3. Participants name a set of pictures, the First Words task (FW)

    • Participants are asked to describe a sequence of pictures from a children's story book, naming common objects and then describing scenes containing these items.
    • The book used is:

      Amery, Heather and Stephen Cartwright. 1987. The First Hundred Words. Tulsa: Educational Developmental Corporation.

    Audio .wav and .mp3, as well as .eaf transcription files are available for this task.

File naming conventions

Files labels have three parts:

  1. Speaker code of the primary participants
  2. Abbreviation indicating the type of interaction (preceded by an underscore):
    1. _IV is the sociolinguistic interview, generally a lengthy, relaxed conversation
    2. _EOQ is the oral administration of the Ethnic Orientation Questionnaire
    3. _FW is a picture-description task, referred to as First Words
  3. An extension indicating the file type (preceded by a dot or period):
    1. .eaf is an ELAN annotation file, or transcript
    2. .wav is an uncompressed audio recording
    3. .mp3 is a compressed audio recording
    4. Additional file types include Praat textgrids (.TextGrid) for acoustic analysis, .xls and .xslx for record-keeping of various types, e.g., the2_2_linguists.php#catalog.

Example: F1F29A_IV.eaf is the transcription of the sociolinguistic interview of speaker F1F29A.

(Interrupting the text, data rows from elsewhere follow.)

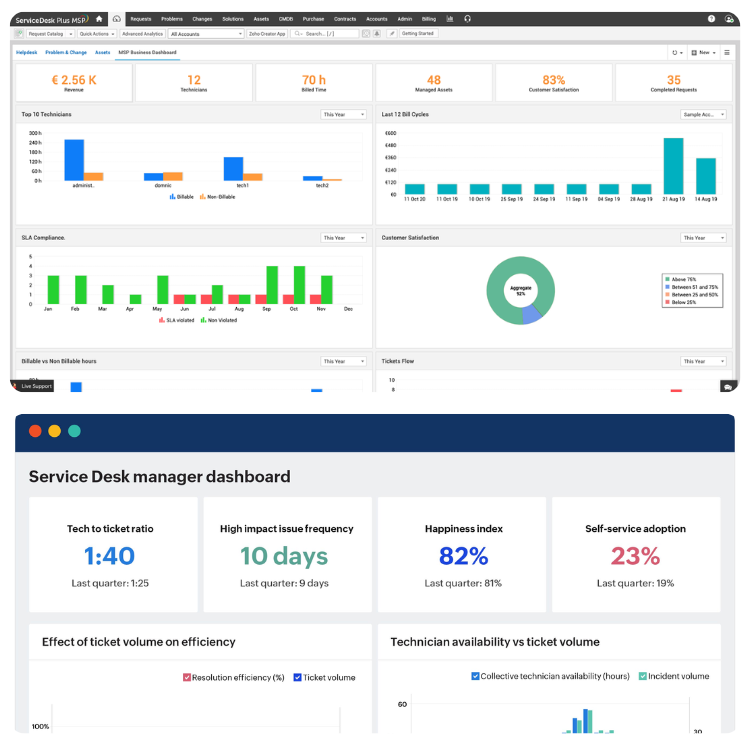Click the user profile avatar icon
This screenshot has height=750, width=750.
pos(729,18)
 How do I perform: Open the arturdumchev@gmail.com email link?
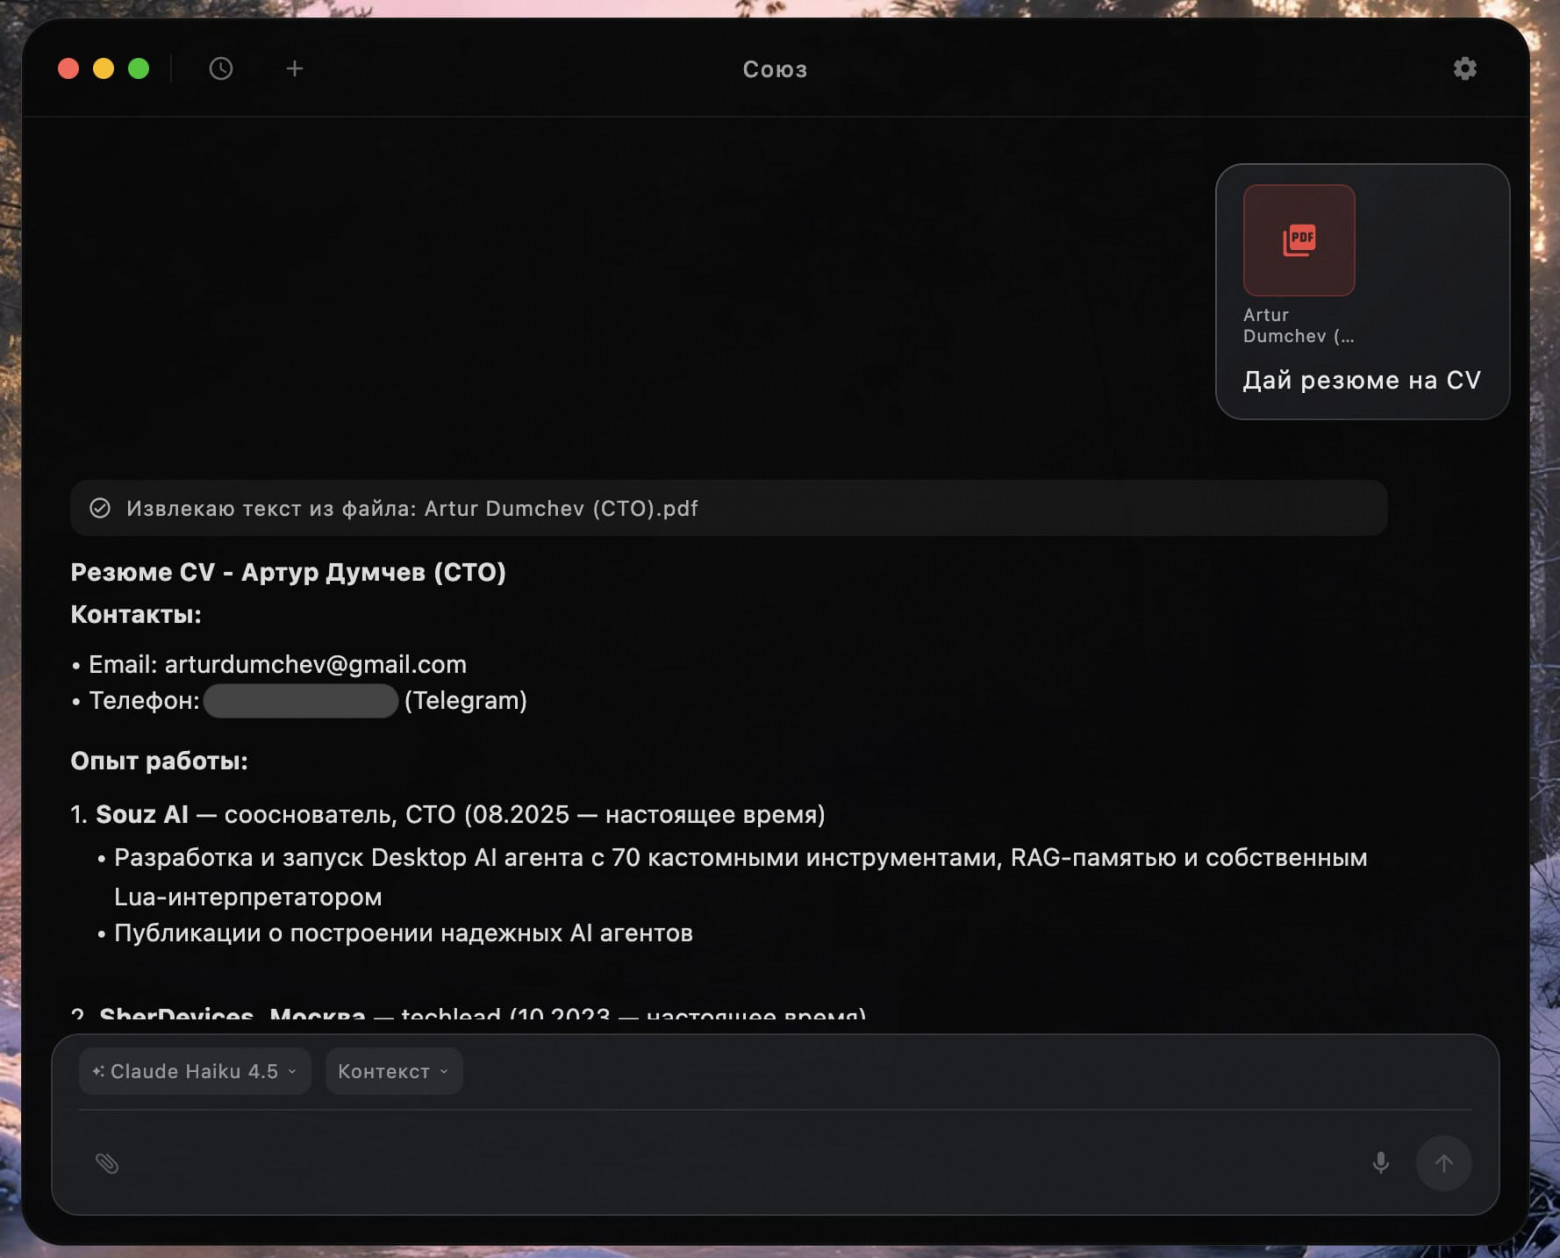coord(315,663)
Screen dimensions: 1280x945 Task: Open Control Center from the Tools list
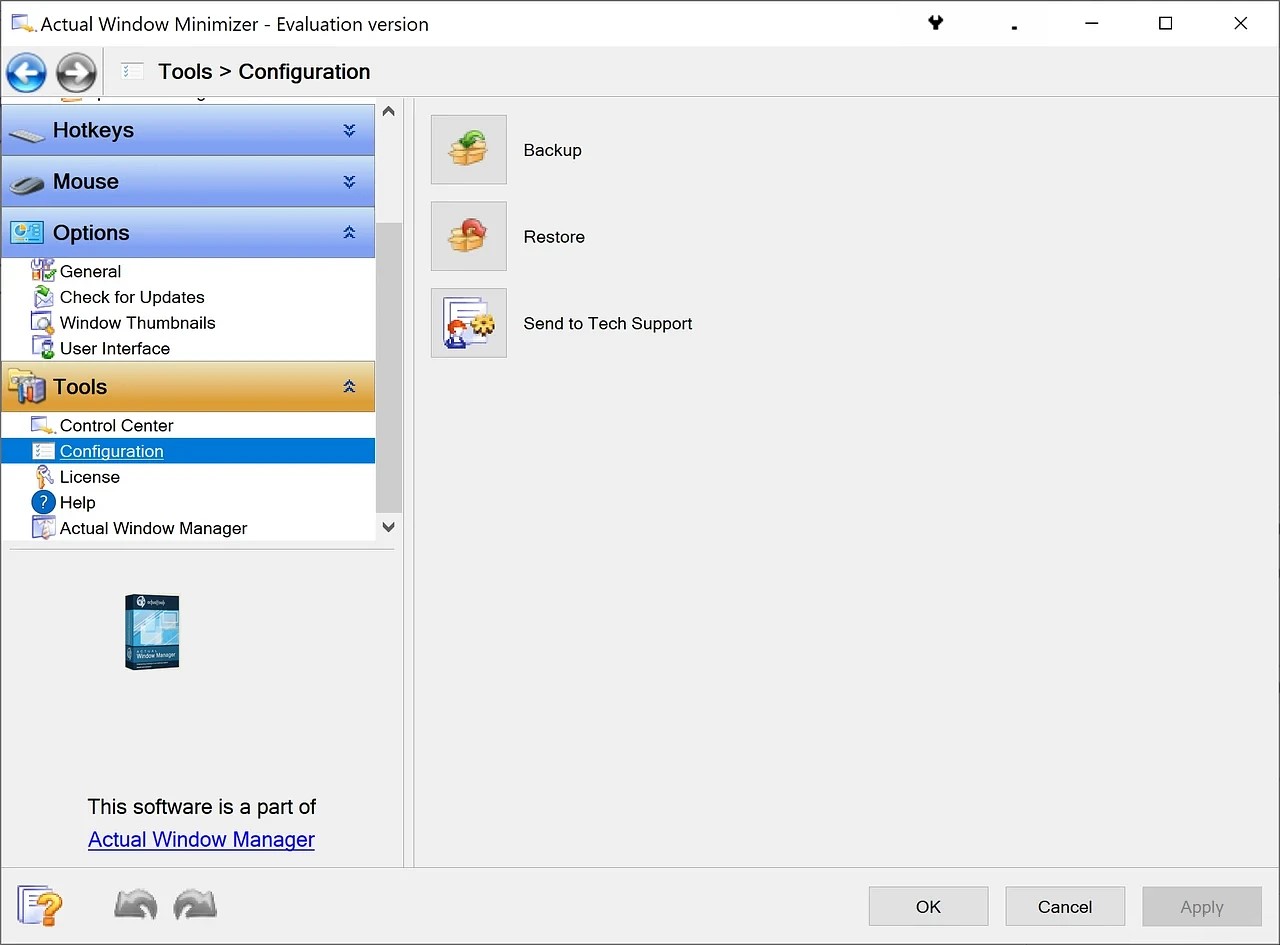pos(116,425)
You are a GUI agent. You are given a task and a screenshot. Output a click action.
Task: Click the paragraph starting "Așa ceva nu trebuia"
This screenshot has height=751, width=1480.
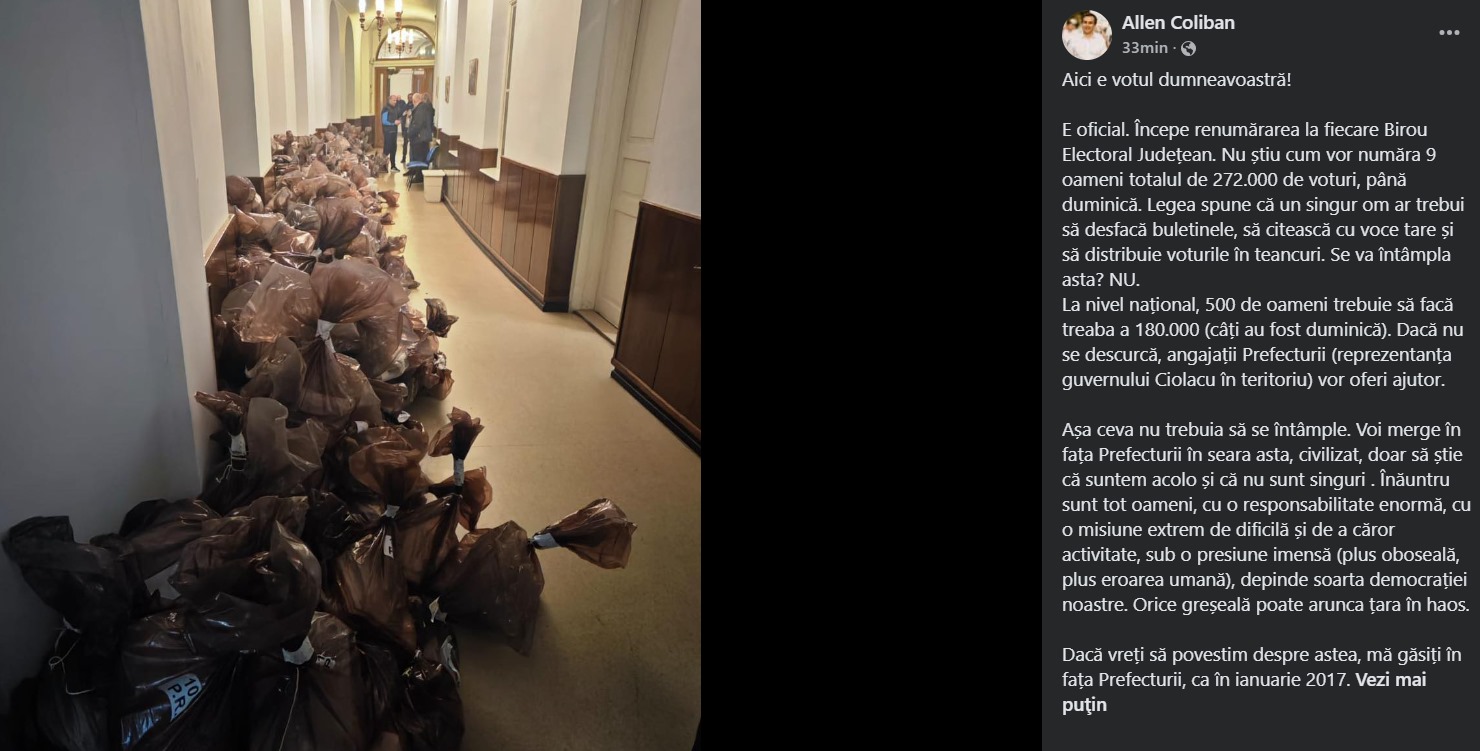[x=1270, y=518]
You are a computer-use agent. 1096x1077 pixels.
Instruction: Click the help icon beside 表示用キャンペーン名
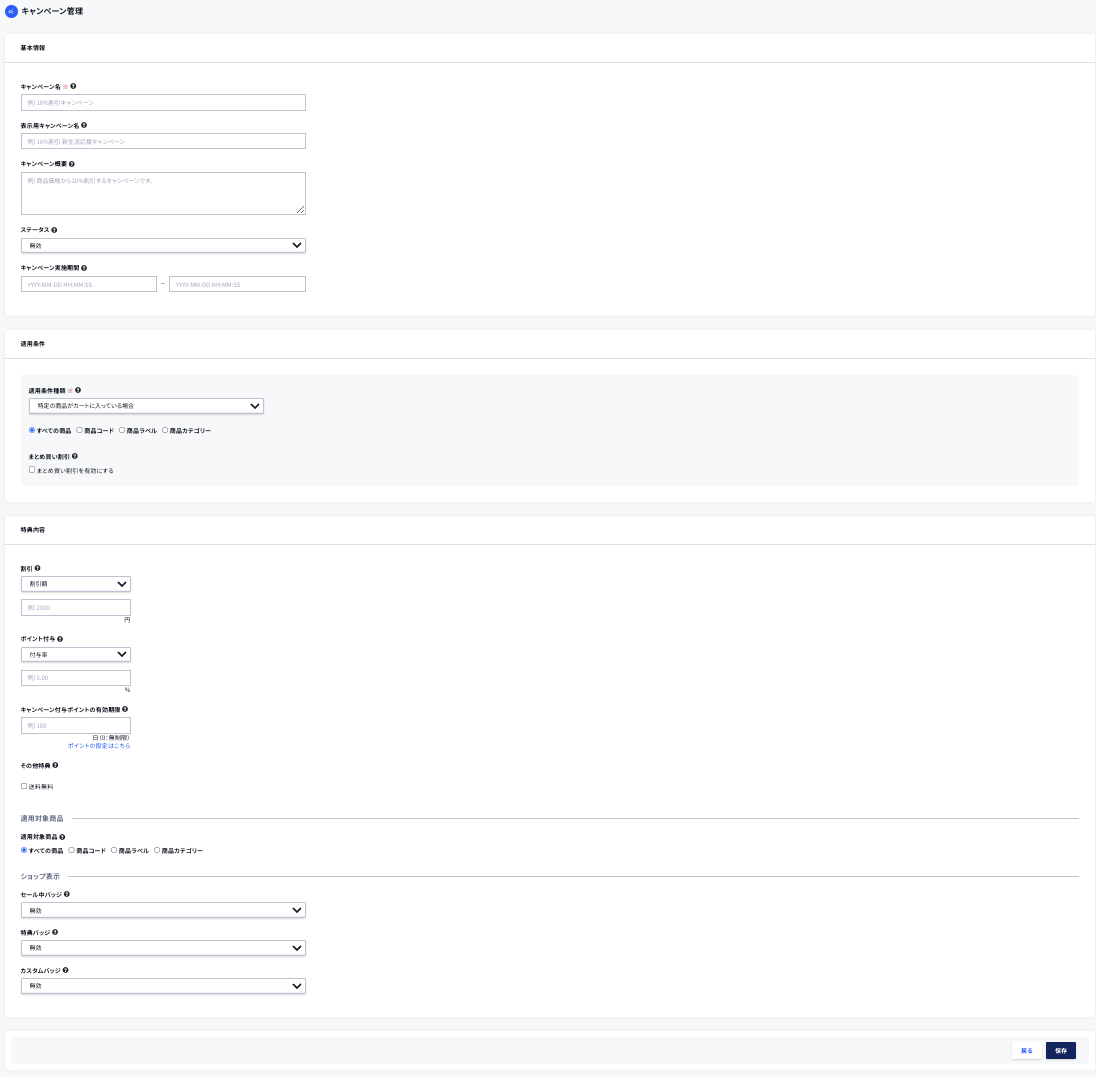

Speaker labelling conventions

Each speaker is identified by a speakercode. The speakercode consists of five parts:

  1. The first character identifies the heritage language of the speaker (C, F, H, I, K, P, L, R, T, U).
  2. The second character identifies the heritage speaker's generation (1, 2 or 3). X or 0 identifies Homeland speakers
  3. The third character identifies the speaker's sex (M or F).
  4. The fourth and fifth characters give the speaker's age.
  5. The final character (A, B, C, etc.) provide unique identifiers for otherwise identically-labeled speakers.

Example: F1F29A is a Faetar-speaking, first generation, female, 29-year old. She is the first such speaker recorded.